К полуночи гости, держась за животы, разбрелись по лугу в разных направлениях.
Начернив копыта рыжего мерина сапожной мазью, дядя возил в городок коровью и куриную продукцию и хвастался там перед женщинами:
— Нужны вишни и сливы? Пожалуйста. Приезжайте, берите, сколько захочется. Груши и яблоки? Приезжайте, у нас всего полно!
Одинокие горожанки наведывались на хутор, а дядя помогал им взбираться то на дерево, то на сеновал.
У тети не было детей, зато у дяди — множество: через год по одному от каждой батрачки.
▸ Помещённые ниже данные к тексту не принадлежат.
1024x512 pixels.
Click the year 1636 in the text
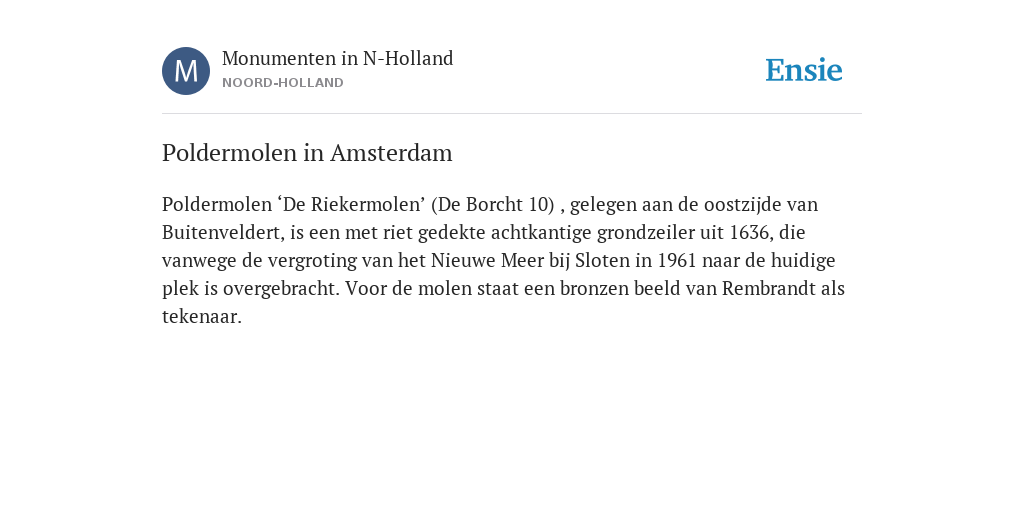point(751,232)
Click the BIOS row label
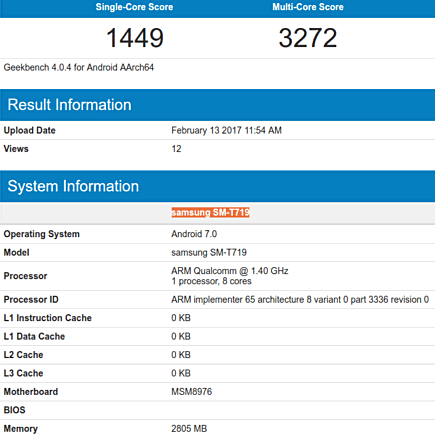The image size is (435, 440). tap(14, 410)
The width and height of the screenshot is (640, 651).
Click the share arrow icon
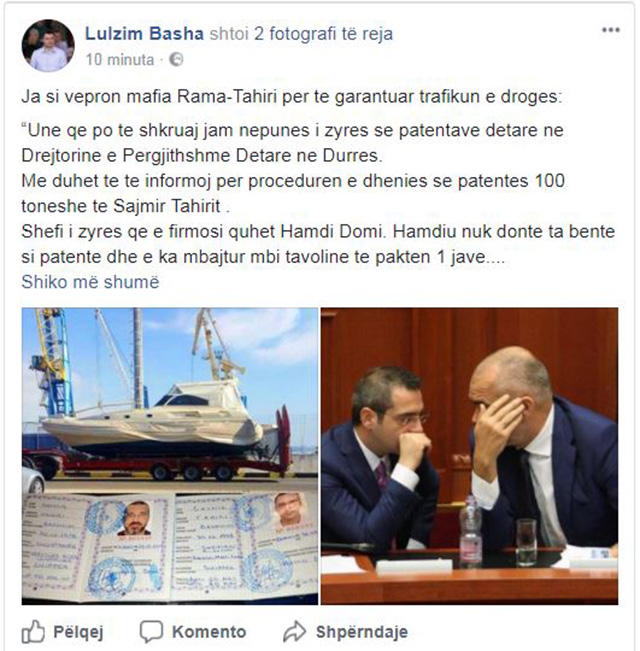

Правда, еще до появления младенца на свет дядя находил для батрачки мужа за приданое и таким образом пристраивал девку. Дядина страсть к размножению поглощала все, что приносило небольшое хозяйство.
Никто из родни не говорил: «Бедные батрачки!» Все причитали: «Бедная, несчастная тетя, как она это терпит!»
Воскресные богослужения у церкви и христианский отрывной календарь помогали тетиному сердцу смиряться: «Где вера, там любовь; где любовь, там благословение; где благословение, там бог; на бога уповаешь, в нужде не унываешь!»
Весной на хуторе появилась новая батрачка. Мне захотелось взглянуть на нее, когда начали собирать раннюю вишню. Было воскресенье, час до полудня. Щебет ласточек звучал острой приправой к гудению пчел; воробьихи, сидевшие на яйцах, спинками подпирали соломенную крышу сарая. Батрачки нигде не было видно. У дверцы сарая я вдруг наткнулся на дядю, он стоял, застегивая штаны; в волосах его торчали соломинки, а журавлиные клинья на лбу устремились куда-то вдаль. Мне было велено пойти навстречу тете, которая должна вернуться из церкви.
По дороге я забежал к столяру, чтобы пожелать ему доброго утра. Он сидел у гроба, набитого доверху стружкой, и по случаю воскресенья играл на кларнете песенку «Ау, ау, пастушка, пусти меня в избушку…» На коленях у столяра сидела тетя и аккомпанировала ему на губной гармошке.